Still, while I wouldn’t unilaterally disarm, I wonder if there’s a better use of $113 million in tax money.

Tourism ads are one thing and cities should also advertise the business opportunities available in their locales. But if I were Governor Cuomo, CFO Atwater or Gov. Scott I would spend my time, money and political capital on working with the state’s talented business leaders to grow, nurture and create the best climate for economic growth possible.

If successful, you don’t have to throw money at companies to stay or relocate, they’ll want to be here. After all, nobody has to convince companies to move to Silicon Valley or Boulder, Co.

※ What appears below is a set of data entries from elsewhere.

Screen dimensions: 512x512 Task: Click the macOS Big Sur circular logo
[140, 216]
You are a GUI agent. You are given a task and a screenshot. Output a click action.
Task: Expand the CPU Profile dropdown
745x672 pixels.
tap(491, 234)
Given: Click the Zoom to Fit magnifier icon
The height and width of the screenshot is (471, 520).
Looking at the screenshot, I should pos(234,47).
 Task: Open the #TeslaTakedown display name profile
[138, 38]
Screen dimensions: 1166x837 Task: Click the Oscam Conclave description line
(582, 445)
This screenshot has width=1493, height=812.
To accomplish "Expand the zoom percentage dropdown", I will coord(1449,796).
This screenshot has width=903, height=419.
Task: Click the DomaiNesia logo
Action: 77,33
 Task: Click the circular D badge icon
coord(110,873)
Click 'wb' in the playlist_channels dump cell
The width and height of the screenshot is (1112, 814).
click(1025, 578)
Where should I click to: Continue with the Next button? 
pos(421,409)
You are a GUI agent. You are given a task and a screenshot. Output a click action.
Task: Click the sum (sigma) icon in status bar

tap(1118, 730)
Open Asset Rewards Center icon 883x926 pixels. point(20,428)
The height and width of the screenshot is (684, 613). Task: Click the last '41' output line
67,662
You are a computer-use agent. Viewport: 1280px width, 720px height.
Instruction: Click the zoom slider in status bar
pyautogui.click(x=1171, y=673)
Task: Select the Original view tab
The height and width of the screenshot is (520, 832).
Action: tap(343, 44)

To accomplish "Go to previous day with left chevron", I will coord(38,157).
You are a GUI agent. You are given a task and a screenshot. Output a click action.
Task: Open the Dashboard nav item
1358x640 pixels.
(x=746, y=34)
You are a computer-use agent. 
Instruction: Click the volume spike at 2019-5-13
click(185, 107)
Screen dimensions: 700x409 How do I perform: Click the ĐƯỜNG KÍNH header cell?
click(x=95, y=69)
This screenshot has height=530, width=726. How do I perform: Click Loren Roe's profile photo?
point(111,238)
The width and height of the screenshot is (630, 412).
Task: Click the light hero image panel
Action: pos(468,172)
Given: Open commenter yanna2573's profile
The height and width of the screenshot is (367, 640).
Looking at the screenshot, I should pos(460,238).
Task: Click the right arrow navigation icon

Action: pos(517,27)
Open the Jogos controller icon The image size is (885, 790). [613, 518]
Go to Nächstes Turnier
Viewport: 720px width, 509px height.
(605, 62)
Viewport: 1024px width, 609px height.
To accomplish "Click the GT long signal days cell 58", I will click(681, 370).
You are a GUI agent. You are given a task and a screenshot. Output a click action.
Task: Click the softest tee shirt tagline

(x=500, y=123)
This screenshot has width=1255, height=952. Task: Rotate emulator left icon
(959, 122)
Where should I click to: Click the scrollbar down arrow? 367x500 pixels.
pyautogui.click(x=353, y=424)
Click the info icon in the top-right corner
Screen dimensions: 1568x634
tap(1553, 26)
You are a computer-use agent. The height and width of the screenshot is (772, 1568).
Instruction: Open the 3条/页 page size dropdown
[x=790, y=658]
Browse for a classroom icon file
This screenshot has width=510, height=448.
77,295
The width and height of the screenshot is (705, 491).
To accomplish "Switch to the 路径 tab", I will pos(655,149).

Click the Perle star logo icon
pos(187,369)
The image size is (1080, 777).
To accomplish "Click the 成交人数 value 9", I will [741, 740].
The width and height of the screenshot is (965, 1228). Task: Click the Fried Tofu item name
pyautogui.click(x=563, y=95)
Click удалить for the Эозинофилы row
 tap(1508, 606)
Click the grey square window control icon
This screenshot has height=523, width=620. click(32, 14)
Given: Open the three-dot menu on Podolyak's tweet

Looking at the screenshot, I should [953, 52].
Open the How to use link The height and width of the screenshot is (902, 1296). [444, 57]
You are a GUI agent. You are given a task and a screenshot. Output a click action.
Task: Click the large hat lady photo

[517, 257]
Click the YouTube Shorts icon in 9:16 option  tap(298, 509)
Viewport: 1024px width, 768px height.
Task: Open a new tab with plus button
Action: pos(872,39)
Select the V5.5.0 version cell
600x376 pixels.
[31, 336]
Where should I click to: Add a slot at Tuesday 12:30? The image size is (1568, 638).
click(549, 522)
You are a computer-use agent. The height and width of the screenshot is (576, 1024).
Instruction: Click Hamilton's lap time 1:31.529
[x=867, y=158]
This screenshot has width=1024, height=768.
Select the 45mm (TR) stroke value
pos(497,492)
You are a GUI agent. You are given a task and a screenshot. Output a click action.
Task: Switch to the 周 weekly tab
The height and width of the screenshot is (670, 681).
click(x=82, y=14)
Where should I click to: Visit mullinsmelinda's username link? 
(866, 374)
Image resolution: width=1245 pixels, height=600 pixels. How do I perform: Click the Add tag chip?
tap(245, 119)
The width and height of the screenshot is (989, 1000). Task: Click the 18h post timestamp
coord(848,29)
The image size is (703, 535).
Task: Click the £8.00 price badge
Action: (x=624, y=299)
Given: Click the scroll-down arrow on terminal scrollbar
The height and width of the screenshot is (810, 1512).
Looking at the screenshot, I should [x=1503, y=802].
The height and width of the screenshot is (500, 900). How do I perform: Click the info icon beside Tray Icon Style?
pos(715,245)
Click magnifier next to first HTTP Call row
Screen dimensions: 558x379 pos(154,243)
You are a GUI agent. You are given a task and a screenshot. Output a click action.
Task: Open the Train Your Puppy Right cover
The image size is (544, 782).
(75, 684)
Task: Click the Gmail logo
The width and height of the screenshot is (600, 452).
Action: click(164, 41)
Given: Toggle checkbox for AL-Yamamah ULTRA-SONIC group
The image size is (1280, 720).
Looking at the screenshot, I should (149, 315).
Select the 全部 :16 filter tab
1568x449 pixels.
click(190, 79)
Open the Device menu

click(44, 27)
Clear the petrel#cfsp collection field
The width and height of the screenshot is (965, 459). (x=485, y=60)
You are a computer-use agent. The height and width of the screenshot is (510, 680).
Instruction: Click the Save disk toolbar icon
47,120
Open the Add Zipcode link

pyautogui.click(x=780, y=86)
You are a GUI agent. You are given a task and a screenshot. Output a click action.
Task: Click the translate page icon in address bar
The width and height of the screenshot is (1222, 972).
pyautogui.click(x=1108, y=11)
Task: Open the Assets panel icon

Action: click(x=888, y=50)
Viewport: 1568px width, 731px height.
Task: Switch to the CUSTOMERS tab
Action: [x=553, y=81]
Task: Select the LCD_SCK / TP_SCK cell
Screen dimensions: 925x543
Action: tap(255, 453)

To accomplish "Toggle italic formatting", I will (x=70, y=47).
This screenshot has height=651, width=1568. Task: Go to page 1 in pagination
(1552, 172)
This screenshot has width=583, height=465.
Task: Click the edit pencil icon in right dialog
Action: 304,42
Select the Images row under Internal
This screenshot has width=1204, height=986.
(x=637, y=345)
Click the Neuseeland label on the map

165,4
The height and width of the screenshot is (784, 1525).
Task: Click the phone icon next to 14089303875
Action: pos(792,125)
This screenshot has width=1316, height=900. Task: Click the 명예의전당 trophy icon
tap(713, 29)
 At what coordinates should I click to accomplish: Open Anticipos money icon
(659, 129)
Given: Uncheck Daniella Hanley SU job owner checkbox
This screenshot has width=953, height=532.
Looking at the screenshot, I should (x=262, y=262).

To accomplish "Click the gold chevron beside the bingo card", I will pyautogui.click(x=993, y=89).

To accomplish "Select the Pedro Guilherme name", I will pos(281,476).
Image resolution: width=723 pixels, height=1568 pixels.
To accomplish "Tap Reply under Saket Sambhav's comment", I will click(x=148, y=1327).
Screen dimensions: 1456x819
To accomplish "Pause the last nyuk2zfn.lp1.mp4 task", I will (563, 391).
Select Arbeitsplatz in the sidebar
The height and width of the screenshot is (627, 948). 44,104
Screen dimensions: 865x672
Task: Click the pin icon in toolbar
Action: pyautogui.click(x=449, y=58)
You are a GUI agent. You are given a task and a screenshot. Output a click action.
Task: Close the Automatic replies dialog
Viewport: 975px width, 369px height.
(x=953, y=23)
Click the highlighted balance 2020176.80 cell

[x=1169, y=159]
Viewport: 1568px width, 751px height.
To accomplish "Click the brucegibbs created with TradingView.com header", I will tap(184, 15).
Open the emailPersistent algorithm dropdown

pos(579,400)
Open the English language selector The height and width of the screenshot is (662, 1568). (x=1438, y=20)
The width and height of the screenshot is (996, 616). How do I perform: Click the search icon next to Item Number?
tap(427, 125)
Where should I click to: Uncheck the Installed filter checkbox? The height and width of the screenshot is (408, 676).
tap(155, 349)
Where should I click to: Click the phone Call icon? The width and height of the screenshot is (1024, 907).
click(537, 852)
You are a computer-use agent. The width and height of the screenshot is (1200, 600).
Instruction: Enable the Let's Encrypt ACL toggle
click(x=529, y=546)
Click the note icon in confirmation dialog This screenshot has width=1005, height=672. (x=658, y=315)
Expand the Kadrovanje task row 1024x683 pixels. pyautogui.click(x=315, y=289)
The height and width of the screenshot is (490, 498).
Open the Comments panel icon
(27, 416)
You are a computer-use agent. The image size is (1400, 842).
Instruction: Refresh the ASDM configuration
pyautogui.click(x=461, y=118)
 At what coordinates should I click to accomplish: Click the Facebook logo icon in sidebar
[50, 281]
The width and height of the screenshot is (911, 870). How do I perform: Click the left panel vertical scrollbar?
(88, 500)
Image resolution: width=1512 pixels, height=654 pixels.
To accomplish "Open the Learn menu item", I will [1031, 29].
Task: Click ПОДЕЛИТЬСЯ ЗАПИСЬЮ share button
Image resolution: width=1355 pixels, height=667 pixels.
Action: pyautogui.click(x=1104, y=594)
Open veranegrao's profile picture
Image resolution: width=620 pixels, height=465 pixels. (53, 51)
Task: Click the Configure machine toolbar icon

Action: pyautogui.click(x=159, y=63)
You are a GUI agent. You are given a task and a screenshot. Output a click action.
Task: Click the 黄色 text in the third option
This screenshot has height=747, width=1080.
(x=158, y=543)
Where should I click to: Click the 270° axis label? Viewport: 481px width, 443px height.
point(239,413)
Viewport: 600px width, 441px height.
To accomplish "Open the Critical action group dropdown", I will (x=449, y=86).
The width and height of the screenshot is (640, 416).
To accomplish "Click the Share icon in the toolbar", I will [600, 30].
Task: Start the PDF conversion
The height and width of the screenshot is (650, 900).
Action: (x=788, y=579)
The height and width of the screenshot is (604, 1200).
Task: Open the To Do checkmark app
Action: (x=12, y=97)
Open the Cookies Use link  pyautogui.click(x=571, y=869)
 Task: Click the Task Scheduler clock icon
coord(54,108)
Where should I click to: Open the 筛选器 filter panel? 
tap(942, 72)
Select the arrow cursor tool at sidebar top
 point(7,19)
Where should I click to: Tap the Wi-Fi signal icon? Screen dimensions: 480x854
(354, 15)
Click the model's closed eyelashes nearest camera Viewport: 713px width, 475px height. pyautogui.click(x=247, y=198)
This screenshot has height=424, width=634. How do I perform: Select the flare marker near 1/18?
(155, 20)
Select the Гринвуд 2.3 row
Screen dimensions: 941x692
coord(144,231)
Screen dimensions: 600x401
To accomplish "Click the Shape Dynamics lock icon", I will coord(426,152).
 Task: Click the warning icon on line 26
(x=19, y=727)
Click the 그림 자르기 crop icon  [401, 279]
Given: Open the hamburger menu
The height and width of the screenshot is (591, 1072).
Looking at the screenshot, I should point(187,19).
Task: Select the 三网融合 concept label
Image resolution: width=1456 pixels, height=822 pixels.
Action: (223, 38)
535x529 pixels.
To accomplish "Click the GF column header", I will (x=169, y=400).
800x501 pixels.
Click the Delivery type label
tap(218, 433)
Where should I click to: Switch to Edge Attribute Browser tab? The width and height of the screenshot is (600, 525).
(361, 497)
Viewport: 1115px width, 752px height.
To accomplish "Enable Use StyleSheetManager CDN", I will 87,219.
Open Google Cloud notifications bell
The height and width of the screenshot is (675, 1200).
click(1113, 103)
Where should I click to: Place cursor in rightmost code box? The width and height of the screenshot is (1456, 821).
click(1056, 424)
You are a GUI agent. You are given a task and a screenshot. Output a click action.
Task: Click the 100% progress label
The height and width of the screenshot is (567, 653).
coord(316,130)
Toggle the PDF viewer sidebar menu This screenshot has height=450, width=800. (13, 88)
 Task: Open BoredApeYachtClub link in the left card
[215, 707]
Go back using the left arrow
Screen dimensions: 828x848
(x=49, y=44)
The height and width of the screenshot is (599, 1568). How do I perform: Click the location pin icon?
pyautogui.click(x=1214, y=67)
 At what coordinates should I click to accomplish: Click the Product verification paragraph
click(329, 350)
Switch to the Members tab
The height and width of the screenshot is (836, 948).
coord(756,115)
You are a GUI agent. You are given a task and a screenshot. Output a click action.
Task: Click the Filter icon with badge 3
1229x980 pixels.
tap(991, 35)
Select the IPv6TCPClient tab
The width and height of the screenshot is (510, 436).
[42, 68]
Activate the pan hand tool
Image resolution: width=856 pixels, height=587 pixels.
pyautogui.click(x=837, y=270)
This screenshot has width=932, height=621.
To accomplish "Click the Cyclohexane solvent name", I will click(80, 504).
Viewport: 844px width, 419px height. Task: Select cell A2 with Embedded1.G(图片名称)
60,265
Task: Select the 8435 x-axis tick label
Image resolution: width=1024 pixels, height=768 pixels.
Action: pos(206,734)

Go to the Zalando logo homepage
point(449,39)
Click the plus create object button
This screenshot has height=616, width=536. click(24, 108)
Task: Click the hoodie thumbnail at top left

Better yet, if you create a climate of opportunity you’ll retain the best and brightest young minds in the Sunshine State.

So what needs to happen?


  • Continue to build a world class higher education system: UF, FSU, UCF, USF and our own FAU have made great strides in recent decades. We need them to be and do even more and that will require an investment. It’s not enough to be good; we need to compete with the Stanford’s of the world.
  • Develop statewide and local strategies to retain our bright young minds. Bright young people shouldn’t feel that they have to move to Silicon Valley, Boston, NY, Austin or Boulder to succeed.
  • We need more Venture Capital dollars and deals in Florida. Our venture flow is paltry.
  • Invest in our state colleges and engage our private universities in the mission.  There’s a big role for Lynn, Nova, PBAU and PBSC.
  • Become the national leader in career and trade education. Not every student is college bound, but there is a need for skilled workers across a range of industries.  Become a leader in training and you’ll have companies sprouting up to take advantage of the talent.
  • Don’t ignore early childhood education, social services and prek-12 education. Aspire to be the best place in the world for teachers to live and work.
  • Become the state known for investing in climate change protection measures.

    You get the idea.

    Wouldn’t it be nice if this what our gubernatorial debate was about; how to build a Florida that works for all?
    Instead, we will probably see $100 million spent on Charlie’s flip-flops and tan and Rick’s various misdeeds.  No wonder nobody recognized the Governor when he dined at a Panera Bread in Boca last week.

    We are not focused on the issues real people care about.  And so we tune out and that’s not the answer.